As in many cities around the world, in early 2018, tens of thousands of e-scooters operated by several independent companies descended upon Los Angeles almost overnight, without the City’s permission or oversight. They were left in the middle of sidewalks, on private property, or in huge, chaotic piles in tourist areas.
MDS became the first digital tool to allow cities to express policy (such as “scooters can park here”) digitally in a way that mirrors the policies they represent in the physical world. It enabled micromobility operators to send LADOT a notification about their use of the public right-of-way. The efficiency of expressing policy digitally reduced the need for physical enforcement, which in turn allowed LADOT to welcome any operator who was able to meet the insurance and performance bond requirements, without an artificially low vehicle cap, and with no geographic restrictions within the city.
In real numbers, from April 2019 – April 2020, this translated to 8 operators, registering almost 55,000 vehicles that were used in over 10.3 million trips throughout the nearly 7,500 miles of Los Angeles streets.
Shortly after the MDS pilot program began, and the city could express policy digitally, complaints about scooters from residents fell by 73% percent.

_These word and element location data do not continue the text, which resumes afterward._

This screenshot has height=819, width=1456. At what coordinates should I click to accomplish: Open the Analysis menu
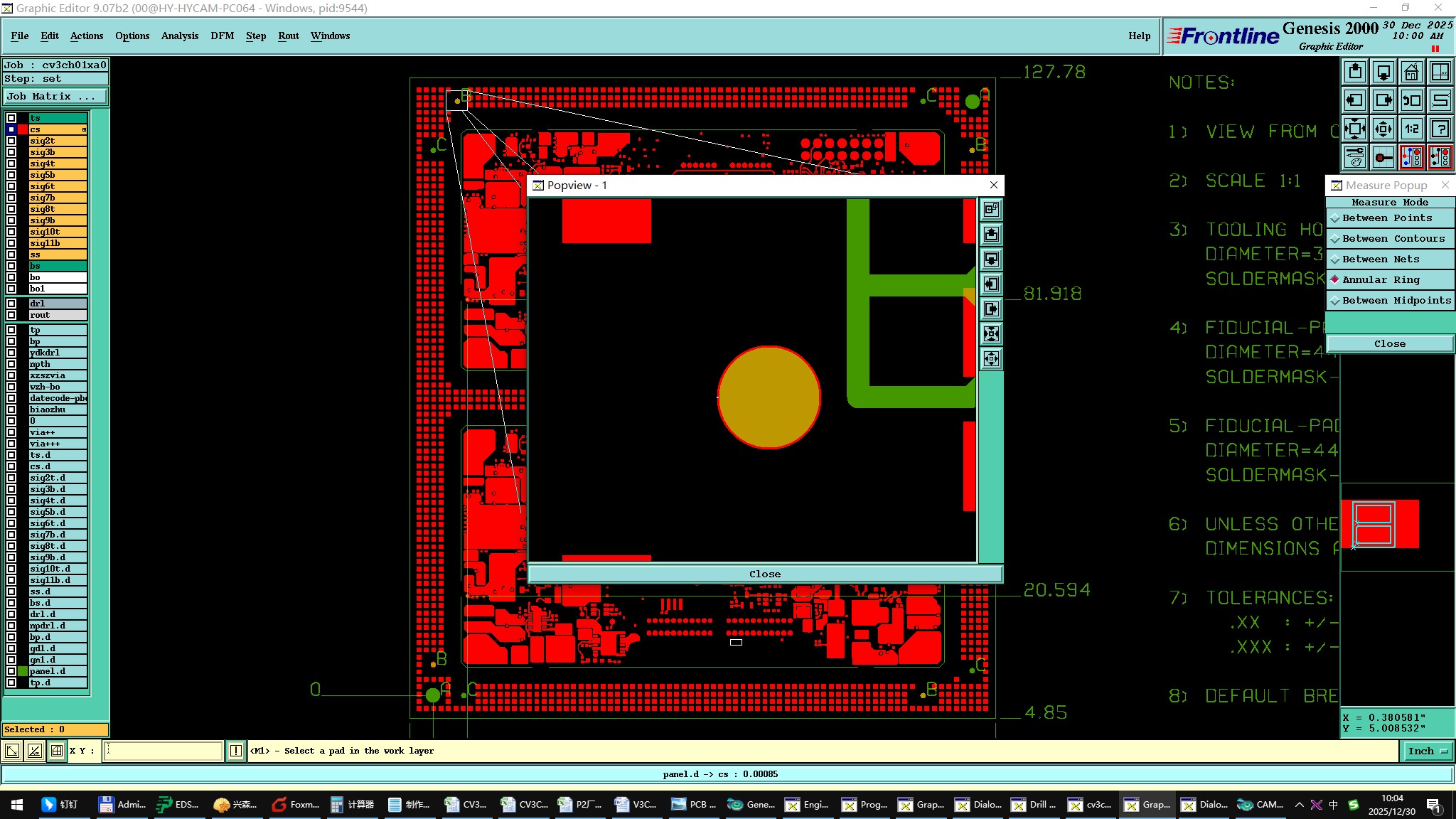pyautogui.click(x=179, y=36)
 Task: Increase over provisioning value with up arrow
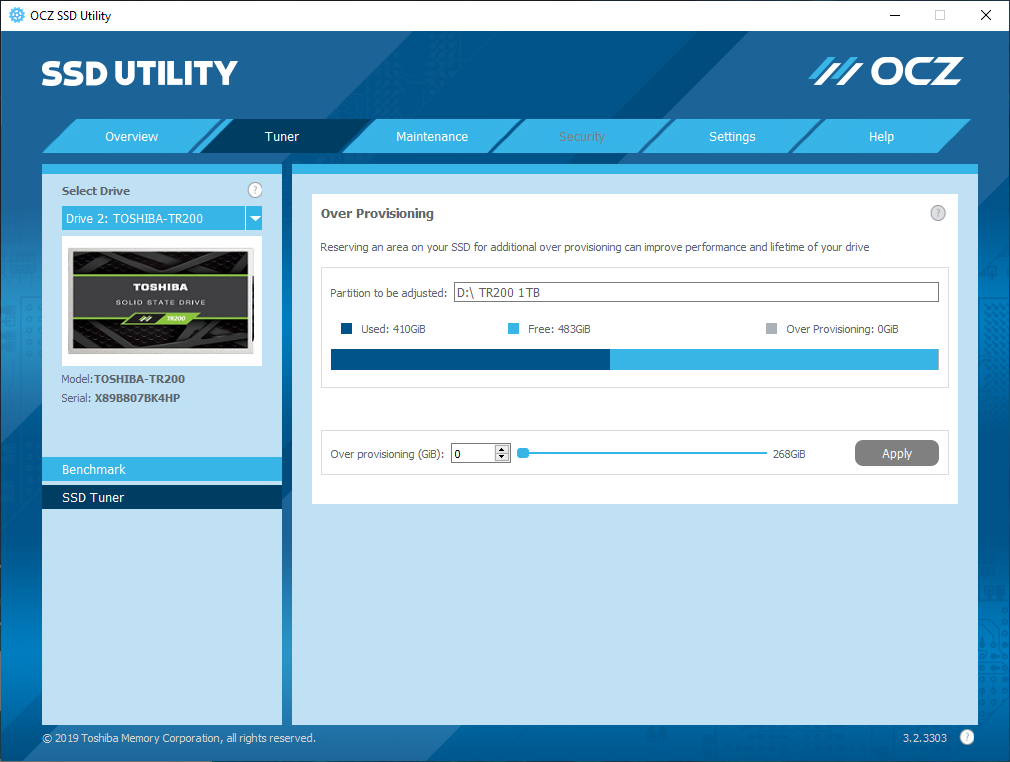tap(502, 449)
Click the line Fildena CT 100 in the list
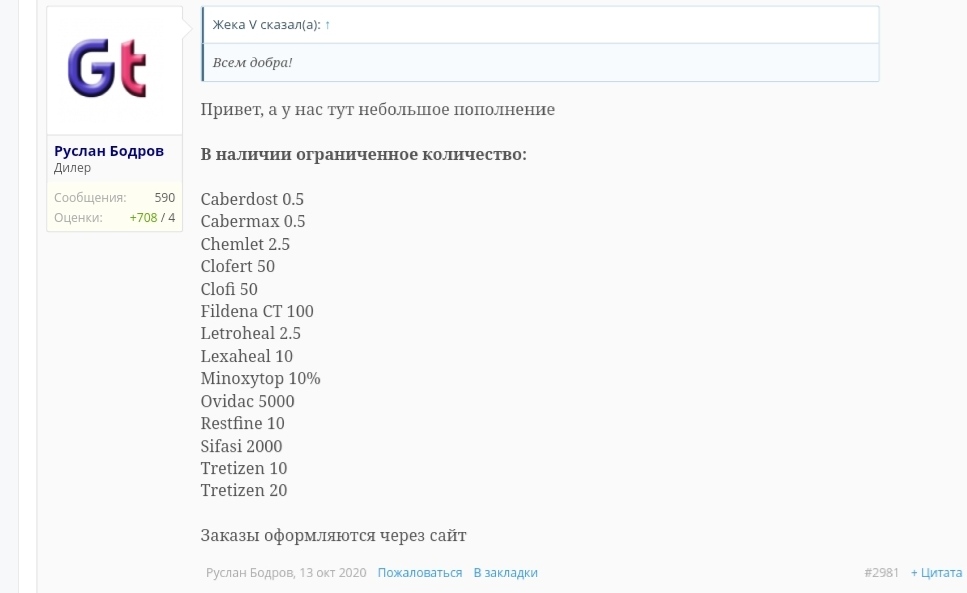 [x=256, y=311]
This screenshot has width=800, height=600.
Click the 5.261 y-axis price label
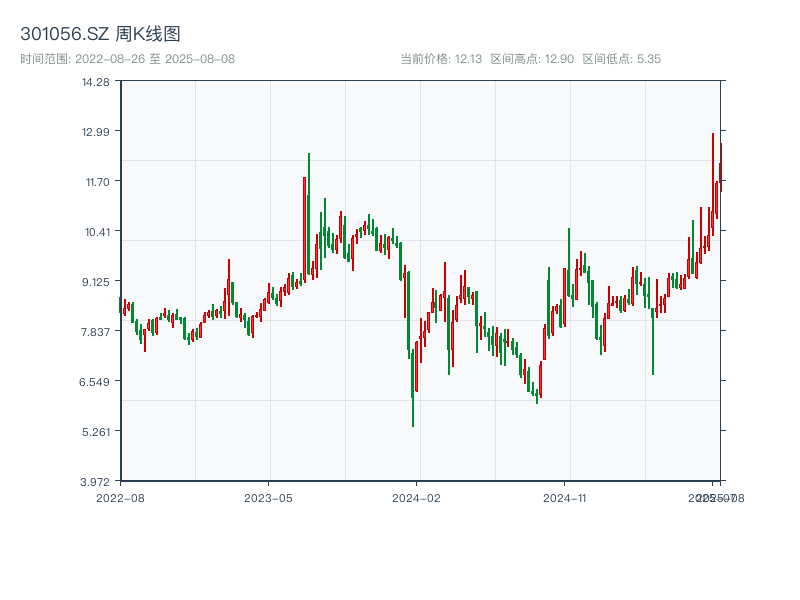click(96, 432)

Even environmental impacts were notable as LADOT, through MDS and surveys, calculated 1,802 tons of CO2 emissions were avoided through e-scooter usage during the pilot program. Moreover, since LADOT had developed MDS software in open source, nearly 100 cities around the world adopted it in their pursuit of managing their public right-of-way.
The COVID-19 pandemic has made the need for digital tools like MDS all the more urgent. As cities chart a path forward to ensure a safe, equitable, and reliable transportation system for all, they need a full, reliable picture of how demands on our roads and airways are changing. They need oversight of their curb spaces to make room for emergency vehicles and food deliveries. They need to know where micromobility vehicles like bikes and scooters are being deployed to ensure public health, safety and equitable access to transportation resources. Looking ahead, they’ll need to oversee drone delivery takeoff and landing locations to ensure vital supplies are reaching their destinations as quickly as possible while accounting for the quality-of-life of people in those cities. Only a city working with a dynamic digital tool can make all this happen, happen successfully, and happen equitably at that.
And so now, Lacuna is engaged in an effort to take everything that we’ve learned about the transportation ecosystem and translate it from the physical to the digital public right-of-way. We are creating true alignment between these two planes so that cities may reclaim the stewardship that the public has entrusted them with and fulfill their obligations to manage, regulate and operate our streets through the lens of socio-economic equity.